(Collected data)
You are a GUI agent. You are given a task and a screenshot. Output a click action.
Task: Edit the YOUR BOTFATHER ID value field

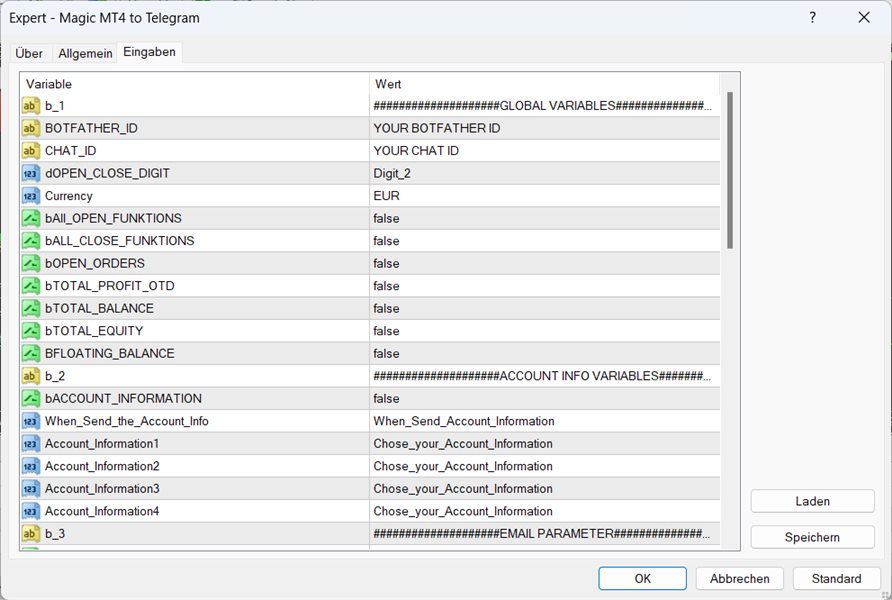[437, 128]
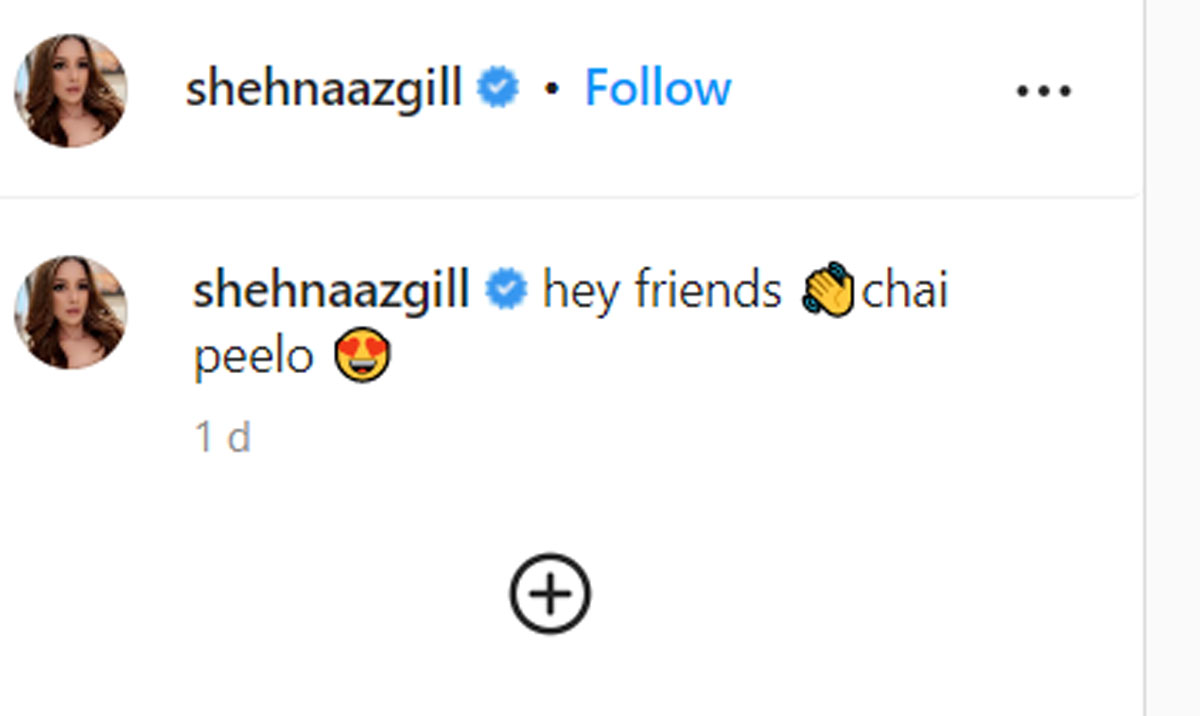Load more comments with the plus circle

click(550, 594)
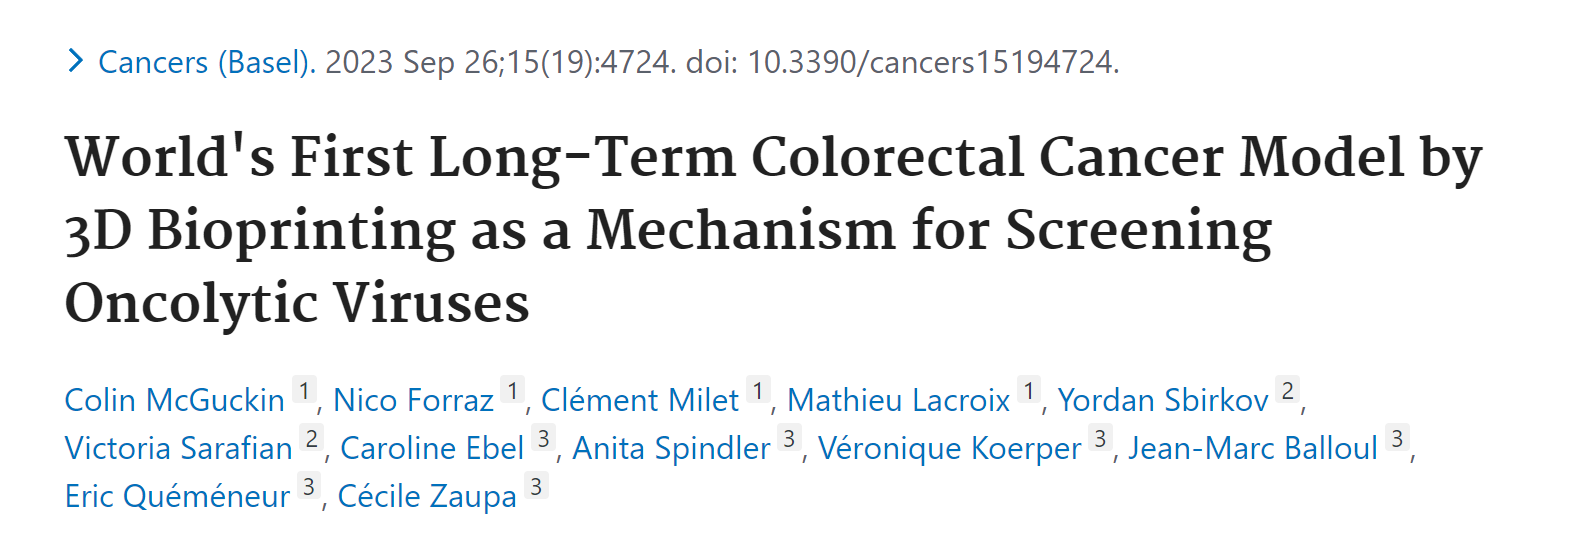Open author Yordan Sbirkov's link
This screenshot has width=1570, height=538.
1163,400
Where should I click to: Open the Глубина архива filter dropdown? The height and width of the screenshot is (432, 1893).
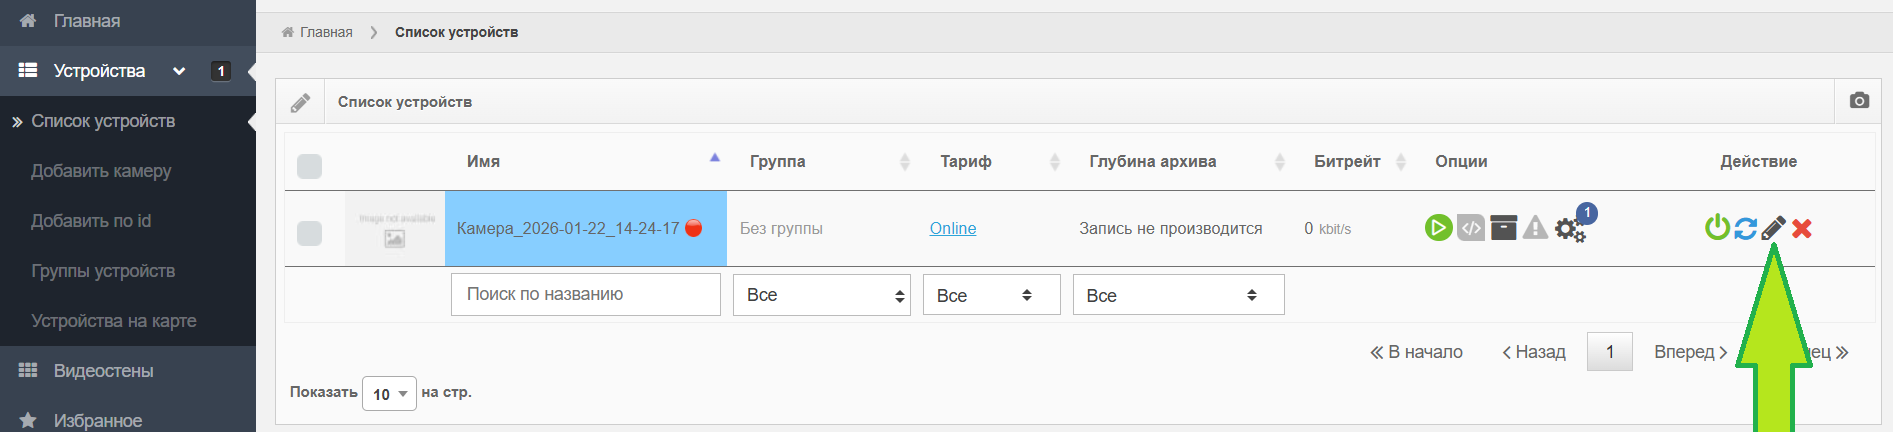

__The task__:
Return every entry above exactly as written, minus the pictures.

__Response box__:
You are a GUI agent. You are given a task and a screenshot. Output a click action.
Task: Edit the YOUR BOTFATHER ID value field

[437, 128]
Load more comments with the plus circle

click(550, 594)
Open author Yordan Sbirkov's link
This screenshot has width=1570, height=538.
1163,400
Where should I click to: Open the Глубина архива filter dropdown? The height and width of the screenshot is (432, 1893).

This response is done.